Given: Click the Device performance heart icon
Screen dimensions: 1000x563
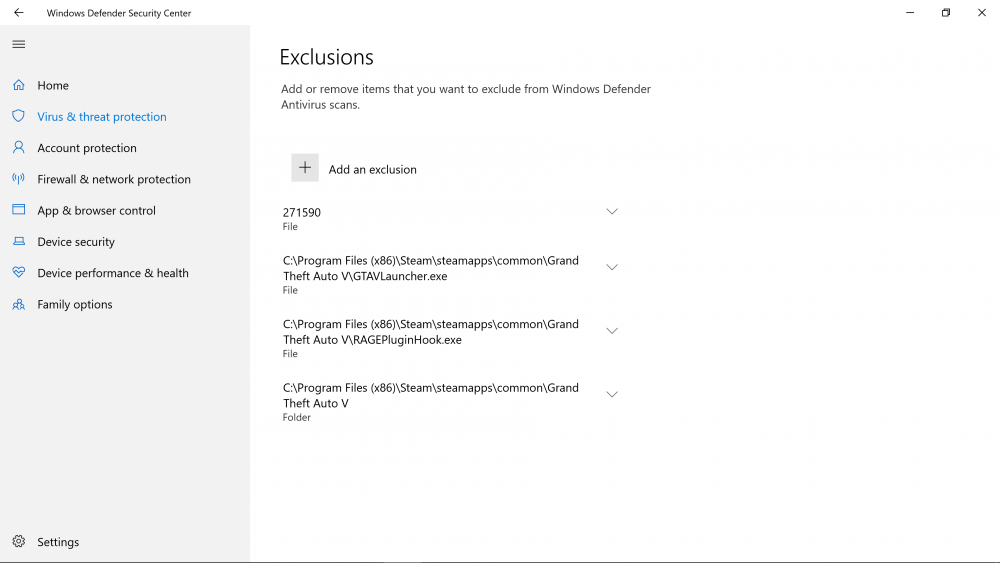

---

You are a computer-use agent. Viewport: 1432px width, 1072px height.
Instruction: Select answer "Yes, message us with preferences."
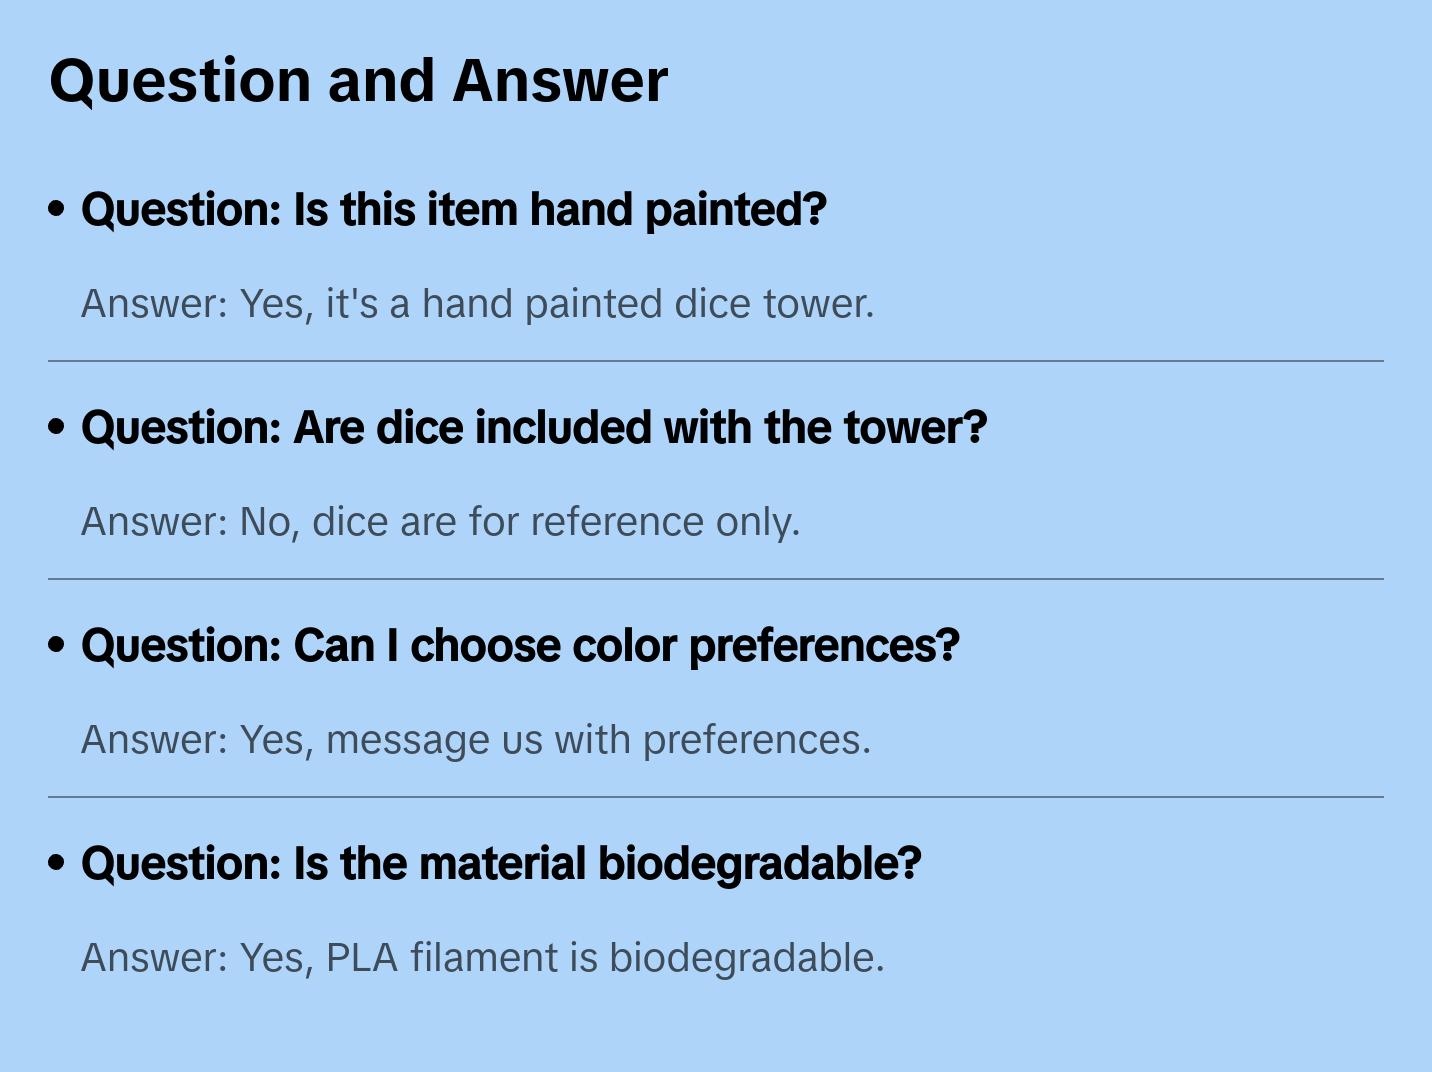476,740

- **TASK DESCRIPTION**: Recast the material from the line with "Given: Click the" to the line with "Screen dimensions: 1000x563" as a Markdown table with the columns No. and Line, numbering each row and omitting blank lines.

- **EXPECTED OUTPUT**:
| No. | Line |
|---|---|
| 1 | Given: Click the Device performance heart icon |
| 2 | Screen dimensions: 1000x563 |